Na manhã desta quarta-feira (25/02), a Prefeitura de Paracatu, por meio da Secretaria Municipal de Meio Ambiente, em parceria com a AMNOR – Associação dos Municípios do Noroeste de Minas, promoveu a 1ª Audiência Pública do Plano Municipal de Saneamento Básico (PLAMSAN).
O encontro marcou o início das atividades voltadas à construção participativa do PLAMSAN, com a contribuição de toda a comunidade paracatuense, dando início ao processo de revisão e elaboração coletiva do novo plano, considerado instrumento essencial para o fortalecimento das políticas públicas voltadas à saúde, à qualidade de vida da população e à proteção ambiental.
O Plano Municipal de Saneamento Básico é um instrumento estratégico de planejamento que orienta, de forma técnica e participativa, as ações e investimentos nas áreas de abastecimento de água potável, esgotamento sanitário, gestão de resíduos sólidos e drenagem de águas pluviais.
Participaram do evento o prefeito Igor Santos; o vice-prefeito Pedro Adjuto; o secretário municipal de Meio Ambiente, José Eduardo Trevisan; o secretário municipal de Limpeza Urbana, Emerson Antônio Garcia; a superintendente da AMNOR, Marília Nicole Batista Oliveira; além de vereadores e representantes da sociedade civil organizada.

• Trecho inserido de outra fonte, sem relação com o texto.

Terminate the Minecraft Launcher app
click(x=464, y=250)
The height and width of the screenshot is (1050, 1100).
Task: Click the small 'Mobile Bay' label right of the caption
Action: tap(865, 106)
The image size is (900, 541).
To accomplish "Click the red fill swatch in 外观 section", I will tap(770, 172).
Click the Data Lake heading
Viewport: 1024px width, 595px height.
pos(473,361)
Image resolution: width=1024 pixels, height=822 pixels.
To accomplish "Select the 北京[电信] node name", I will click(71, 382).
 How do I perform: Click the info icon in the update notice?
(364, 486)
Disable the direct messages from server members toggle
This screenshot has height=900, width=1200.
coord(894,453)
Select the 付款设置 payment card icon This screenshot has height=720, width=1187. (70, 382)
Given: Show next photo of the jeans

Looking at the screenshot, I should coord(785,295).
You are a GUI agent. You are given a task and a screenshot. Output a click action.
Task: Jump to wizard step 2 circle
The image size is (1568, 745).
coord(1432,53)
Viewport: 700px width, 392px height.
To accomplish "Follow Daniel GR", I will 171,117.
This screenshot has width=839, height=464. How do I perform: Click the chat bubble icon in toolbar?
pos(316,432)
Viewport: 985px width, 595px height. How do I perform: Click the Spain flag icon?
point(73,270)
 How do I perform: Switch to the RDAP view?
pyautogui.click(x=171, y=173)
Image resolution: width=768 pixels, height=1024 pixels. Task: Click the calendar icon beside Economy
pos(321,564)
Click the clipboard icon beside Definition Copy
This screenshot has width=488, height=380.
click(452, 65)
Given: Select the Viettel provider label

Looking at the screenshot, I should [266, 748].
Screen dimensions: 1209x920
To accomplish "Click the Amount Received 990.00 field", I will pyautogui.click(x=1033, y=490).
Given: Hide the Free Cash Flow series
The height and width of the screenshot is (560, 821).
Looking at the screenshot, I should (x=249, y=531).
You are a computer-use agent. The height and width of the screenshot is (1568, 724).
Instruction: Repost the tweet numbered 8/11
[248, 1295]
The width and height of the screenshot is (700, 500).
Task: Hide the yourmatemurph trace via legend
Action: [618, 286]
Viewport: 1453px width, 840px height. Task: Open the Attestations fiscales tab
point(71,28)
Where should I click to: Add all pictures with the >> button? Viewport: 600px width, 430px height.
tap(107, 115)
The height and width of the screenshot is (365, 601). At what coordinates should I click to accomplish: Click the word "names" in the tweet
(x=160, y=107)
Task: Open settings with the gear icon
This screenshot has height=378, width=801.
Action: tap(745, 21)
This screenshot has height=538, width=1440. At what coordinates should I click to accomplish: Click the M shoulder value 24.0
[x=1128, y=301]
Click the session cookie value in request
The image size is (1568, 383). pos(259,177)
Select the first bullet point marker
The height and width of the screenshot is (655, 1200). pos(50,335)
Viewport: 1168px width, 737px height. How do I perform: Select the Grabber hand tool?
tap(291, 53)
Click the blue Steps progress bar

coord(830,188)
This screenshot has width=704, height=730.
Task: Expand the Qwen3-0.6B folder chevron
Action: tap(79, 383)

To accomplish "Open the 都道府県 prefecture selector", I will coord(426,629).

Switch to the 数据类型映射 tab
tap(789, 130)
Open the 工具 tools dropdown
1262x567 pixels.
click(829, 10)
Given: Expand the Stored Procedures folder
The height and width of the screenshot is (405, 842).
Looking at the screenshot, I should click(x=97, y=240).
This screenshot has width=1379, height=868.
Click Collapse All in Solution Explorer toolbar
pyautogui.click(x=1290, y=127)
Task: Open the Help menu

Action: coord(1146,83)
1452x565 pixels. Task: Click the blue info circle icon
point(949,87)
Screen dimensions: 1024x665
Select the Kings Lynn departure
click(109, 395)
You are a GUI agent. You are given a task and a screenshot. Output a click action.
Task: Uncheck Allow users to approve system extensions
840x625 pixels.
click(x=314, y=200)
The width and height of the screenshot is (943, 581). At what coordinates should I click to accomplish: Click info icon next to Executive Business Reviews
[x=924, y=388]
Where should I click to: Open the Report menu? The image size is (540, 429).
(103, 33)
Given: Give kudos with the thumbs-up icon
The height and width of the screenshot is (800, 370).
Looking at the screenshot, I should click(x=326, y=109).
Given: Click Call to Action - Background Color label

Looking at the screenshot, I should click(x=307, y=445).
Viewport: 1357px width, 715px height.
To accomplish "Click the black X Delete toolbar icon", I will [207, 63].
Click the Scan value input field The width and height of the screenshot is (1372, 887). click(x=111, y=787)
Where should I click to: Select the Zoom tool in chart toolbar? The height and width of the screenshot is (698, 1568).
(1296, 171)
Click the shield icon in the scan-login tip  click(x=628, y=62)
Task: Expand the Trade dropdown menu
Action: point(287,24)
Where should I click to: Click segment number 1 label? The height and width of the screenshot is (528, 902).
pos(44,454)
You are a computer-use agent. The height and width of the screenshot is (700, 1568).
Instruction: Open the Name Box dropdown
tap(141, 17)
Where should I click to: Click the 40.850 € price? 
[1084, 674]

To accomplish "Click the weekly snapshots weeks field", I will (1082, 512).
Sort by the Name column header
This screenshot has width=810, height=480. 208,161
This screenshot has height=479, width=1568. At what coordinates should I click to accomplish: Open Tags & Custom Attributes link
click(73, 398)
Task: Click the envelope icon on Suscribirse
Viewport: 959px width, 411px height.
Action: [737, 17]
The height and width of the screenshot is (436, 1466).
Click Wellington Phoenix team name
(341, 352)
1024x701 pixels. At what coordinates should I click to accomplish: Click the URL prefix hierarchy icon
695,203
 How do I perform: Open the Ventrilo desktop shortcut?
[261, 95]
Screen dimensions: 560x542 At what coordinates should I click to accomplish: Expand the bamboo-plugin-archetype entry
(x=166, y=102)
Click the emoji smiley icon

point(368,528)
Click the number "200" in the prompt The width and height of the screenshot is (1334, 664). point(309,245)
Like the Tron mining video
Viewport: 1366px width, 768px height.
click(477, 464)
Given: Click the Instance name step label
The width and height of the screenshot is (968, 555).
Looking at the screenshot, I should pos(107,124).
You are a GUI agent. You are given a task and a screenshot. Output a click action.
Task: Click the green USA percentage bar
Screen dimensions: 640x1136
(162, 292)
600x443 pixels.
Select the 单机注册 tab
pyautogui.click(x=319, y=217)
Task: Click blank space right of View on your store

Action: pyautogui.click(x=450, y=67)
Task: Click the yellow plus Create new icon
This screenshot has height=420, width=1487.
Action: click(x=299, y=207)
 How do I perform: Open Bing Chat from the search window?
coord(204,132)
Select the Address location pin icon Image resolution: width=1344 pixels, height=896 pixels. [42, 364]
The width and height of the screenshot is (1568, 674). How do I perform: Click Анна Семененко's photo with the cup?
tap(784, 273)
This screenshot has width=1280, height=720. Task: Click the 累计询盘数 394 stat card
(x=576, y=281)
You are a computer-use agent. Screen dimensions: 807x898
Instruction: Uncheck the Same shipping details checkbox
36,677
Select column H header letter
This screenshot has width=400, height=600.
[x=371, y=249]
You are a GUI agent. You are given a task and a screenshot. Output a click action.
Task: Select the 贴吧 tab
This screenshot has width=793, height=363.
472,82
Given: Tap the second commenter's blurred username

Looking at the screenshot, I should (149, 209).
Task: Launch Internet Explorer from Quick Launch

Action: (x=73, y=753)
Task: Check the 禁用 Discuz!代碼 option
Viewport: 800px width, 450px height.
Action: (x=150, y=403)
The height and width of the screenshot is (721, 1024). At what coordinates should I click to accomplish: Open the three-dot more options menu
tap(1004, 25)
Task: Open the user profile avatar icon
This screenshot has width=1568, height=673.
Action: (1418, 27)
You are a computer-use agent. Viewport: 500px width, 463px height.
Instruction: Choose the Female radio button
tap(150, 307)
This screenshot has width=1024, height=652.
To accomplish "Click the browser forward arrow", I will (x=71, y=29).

Durante sua fala, o prefeito Igor Santos destacou que o município tem se empenhado em manter seus planos e certidões atualizados, cumprindo rigorosamente suas obrigações legais. Segundo ele, o novo plano é fundamental para acompanhar o crescimento acelerado da cidade.
“Hoje damos mais um passo importante na formação do nosso município. Paracatu, há muitos anos, trabalha com responsabilidade nessa linha de planejamento. O plano de saneamento básico pensa na gestão das águas, na drenagem e no crescimento da cidade, que tem avançado de forma muito significativa. Mais que dobramos a quantidade de lixo destinada ao aterro sanitário desde que assumimos a gestão, o que demonstra o quanto a cidade cresceu. Precisamos discutir como vamos preparar o futuro, avaliar os principais desafios e a vida útil do aterro, pois, se a cidade cresce, nossos equipamentos e a própria sociedade também precisam se preparar para esse crescimento”, afirmou.
A superintendente da AMNOR ressaltou que a associação está conduzindo a elaboração dos planos com foco na melhoria da qualidade de vida e no fortalecimento dos municípios associados.
“Hoje realizamos esse trabalho em sete municípios. Sabemos da importância do saneamento básico para o crescimento, o fortalecimento e a saúde da população. A AMNOR atua como parceira nesse processo, mas é fundamental o apoio da sociedade para que os planos sejam construídos de acordo com a realidade local”, destacou.
O secretário municipal de Meio Ambiente, José Eduardo Trevisan, enfatizou que o saneamento básico envolve quatro vertentes fundamentais para o desenvolvimento urbano. Ele lembrou que Paracatu vive um momento de expansão econômica e crescimento populacional, o que amplia as demandas por água, esgotamento sanitário, drenagem e gestão de resíduos sólidos.
“Paracatu de dez anos atrás era uma realidade diferente da que vivemos hoje. Somos uma cidade pujante, que cresce a passos largos. Isso exige ampliação da rede de água, do sistema de esgoto, melhorias na drenagem pluvial e atenção especial à gestão do lixo. Somos o único município do Noroeste que possui aterro sanitário licenciado e com controle ambiental, o que aumenta nossa responsabilidade. O último plano foi revisado entre 2016 e 2017 e já necessita de atualização. Esta audiência marca o início desse processo, com a construção coletiva do novo plano a partir do primeiro semestre de 2026. Precisamos do envolvimento de toda a sociedade”, concluiu.
A audiência pública representa o primeiro passo para a atualização do Plano Municipal de Saneamento Básico, reforçando o compromisso da administração municipal com o planejamento estratégico, o desenvolvimento sustentável e a melhoria contínua dos serviços essenciais oferecidos à população.